--- Records to use Enclosed Below ---

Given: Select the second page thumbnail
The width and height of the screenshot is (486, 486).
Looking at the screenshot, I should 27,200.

--- End of Enclosed Records to use ---
--- Records to use Enclosed Below ---

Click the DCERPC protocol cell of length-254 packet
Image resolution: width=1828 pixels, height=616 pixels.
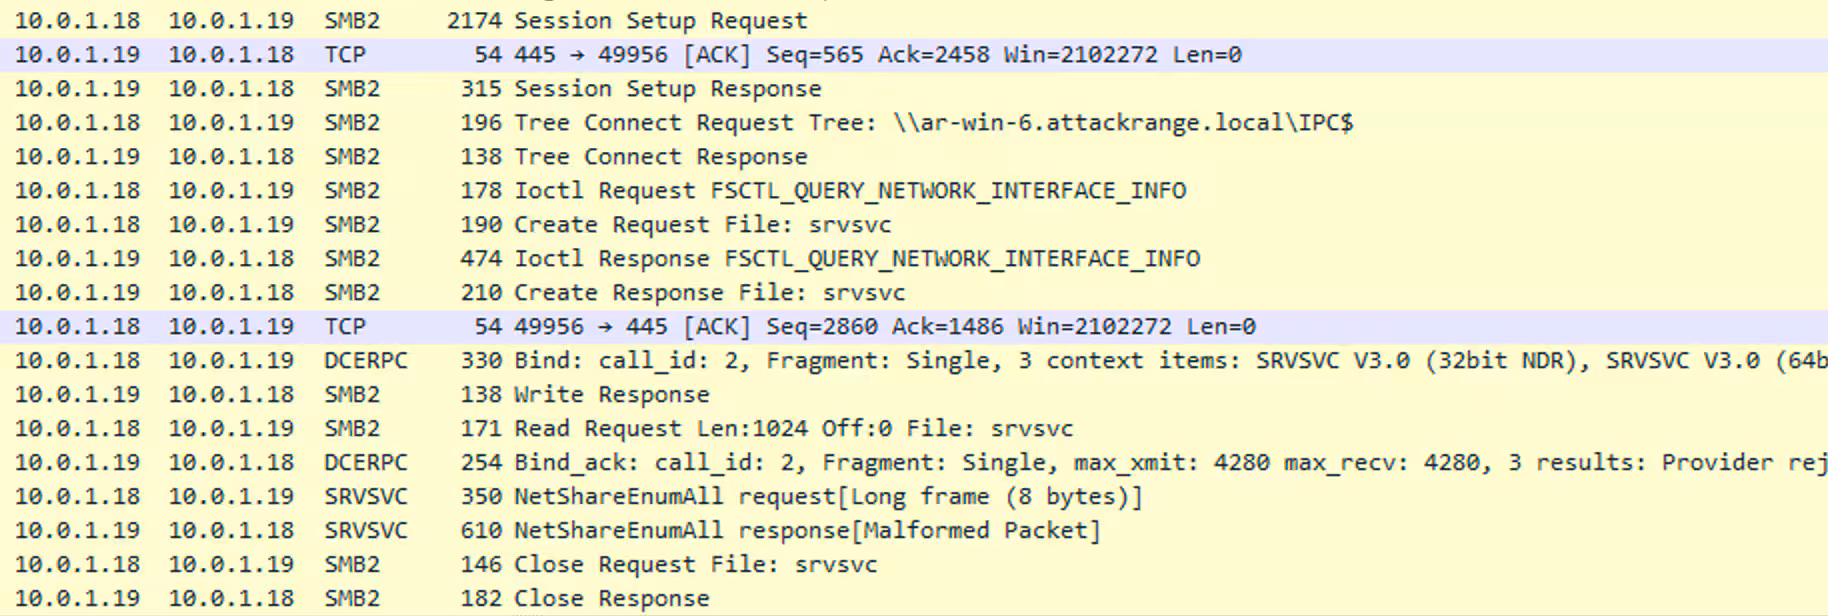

--- End of Enclosed Records to use ---

◆ How to complete this task: Starting at the line above that contains "Click the DCERPC", write out each line exactly until the line that contains "Image resolution: width=1828" has been written, and stop there.

◆ Task result:
Click the DCERPC protocol cell of length-254 packet
Image resolution: width=1828 pixels, height=616 pixels.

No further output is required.